- Prompt -
Once you find the line containing "Task: Click 最初からやり直す back link" in the data below, copy it and each following line exactly, up to and including the line containing "Task: Click the 设置(S) performance button", and nothing else.

Segment Start: Data for processing

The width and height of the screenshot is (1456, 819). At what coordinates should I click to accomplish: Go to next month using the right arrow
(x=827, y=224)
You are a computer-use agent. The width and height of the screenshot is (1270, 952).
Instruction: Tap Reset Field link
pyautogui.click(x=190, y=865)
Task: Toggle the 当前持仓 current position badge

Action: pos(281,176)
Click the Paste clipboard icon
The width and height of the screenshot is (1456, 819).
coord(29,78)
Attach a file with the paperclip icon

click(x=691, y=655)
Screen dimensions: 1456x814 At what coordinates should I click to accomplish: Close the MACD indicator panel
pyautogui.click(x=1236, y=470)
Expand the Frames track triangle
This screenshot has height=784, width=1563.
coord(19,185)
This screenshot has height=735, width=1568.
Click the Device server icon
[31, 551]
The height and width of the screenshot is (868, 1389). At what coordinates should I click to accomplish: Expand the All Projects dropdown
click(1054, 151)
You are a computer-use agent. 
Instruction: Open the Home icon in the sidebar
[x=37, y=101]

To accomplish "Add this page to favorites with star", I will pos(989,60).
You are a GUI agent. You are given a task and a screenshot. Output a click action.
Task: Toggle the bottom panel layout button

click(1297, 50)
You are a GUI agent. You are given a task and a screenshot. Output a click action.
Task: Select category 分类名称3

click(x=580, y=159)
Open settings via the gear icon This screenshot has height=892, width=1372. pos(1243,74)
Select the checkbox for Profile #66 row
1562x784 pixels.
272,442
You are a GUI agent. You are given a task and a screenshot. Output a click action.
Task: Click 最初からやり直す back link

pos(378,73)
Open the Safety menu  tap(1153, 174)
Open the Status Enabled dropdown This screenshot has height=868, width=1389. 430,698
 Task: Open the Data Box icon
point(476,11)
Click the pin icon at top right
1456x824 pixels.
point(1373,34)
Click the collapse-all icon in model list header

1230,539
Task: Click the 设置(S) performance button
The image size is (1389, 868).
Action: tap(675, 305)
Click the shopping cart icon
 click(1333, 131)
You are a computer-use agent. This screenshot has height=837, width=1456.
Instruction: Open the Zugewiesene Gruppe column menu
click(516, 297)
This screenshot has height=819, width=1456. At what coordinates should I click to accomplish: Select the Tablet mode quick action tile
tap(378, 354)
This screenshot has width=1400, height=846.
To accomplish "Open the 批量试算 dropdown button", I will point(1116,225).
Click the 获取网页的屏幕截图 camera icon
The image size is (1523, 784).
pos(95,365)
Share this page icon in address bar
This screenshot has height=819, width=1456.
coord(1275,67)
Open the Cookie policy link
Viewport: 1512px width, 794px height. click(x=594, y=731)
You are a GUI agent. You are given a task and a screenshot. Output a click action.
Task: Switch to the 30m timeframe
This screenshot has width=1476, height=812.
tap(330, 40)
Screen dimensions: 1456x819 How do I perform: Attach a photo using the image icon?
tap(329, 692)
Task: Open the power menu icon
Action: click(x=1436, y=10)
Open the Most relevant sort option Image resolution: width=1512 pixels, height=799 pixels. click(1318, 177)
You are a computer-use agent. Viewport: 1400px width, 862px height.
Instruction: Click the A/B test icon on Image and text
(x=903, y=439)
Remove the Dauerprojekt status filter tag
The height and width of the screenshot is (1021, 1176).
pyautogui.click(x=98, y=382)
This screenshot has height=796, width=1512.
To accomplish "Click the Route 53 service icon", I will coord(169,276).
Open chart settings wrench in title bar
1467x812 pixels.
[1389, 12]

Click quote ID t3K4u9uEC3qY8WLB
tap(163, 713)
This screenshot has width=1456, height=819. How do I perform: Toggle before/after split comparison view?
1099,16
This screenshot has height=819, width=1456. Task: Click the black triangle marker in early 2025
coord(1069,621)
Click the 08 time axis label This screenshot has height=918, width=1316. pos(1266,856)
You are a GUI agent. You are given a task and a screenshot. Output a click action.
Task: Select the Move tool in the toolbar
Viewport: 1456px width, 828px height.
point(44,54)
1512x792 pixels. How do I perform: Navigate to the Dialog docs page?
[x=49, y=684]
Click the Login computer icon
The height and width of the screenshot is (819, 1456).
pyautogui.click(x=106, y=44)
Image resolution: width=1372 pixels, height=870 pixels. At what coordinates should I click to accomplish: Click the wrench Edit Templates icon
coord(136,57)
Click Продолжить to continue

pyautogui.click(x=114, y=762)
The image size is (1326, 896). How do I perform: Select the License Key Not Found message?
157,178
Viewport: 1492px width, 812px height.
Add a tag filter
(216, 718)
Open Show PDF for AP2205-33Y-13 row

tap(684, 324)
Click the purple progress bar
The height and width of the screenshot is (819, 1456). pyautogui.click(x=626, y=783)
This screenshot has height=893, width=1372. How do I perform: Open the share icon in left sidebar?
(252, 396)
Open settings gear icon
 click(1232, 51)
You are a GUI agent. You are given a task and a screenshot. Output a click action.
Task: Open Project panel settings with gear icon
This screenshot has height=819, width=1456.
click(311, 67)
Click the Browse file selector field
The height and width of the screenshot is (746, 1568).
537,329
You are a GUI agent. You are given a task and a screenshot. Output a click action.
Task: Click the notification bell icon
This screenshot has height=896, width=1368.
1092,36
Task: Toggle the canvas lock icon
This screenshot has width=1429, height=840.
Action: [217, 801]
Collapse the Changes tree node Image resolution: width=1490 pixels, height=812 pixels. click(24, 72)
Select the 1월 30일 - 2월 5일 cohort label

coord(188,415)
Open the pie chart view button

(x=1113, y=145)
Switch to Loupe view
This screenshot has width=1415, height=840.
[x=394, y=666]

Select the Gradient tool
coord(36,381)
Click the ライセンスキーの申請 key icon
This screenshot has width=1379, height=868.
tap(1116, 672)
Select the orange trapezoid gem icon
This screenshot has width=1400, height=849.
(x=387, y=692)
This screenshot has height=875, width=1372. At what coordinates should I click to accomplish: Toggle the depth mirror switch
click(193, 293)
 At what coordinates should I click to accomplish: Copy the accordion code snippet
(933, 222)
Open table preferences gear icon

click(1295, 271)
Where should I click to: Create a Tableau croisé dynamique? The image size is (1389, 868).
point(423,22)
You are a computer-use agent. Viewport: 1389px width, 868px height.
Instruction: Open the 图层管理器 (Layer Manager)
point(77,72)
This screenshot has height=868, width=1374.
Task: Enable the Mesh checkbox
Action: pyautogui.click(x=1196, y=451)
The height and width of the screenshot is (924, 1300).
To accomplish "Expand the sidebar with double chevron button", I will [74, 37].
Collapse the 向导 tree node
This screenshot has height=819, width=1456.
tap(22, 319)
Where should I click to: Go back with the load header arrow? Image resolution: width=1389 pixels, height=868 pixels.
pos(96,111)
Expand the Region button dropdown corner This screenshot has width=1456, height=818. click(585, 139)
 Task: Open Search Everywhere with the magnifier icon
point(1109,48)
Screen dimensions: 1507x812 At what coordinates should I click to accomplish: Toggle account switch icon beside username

Segment End: Data for processing

- Answer -
Task: Click 最初からやり直す back link

pos(378,73)
Open the Safety menu  tap(1153, 174)
Open the Status Enabled dropdown This screenshot has height=868, width=1389. 430,698
 Task: Open the Data Box icon
point(476,11)
Click the pin icon at top right
1456x824 pixels.
point(1373,34)
Click the collapse-all icon in model list header

1230,539
Task: Click the 设置(S) performance button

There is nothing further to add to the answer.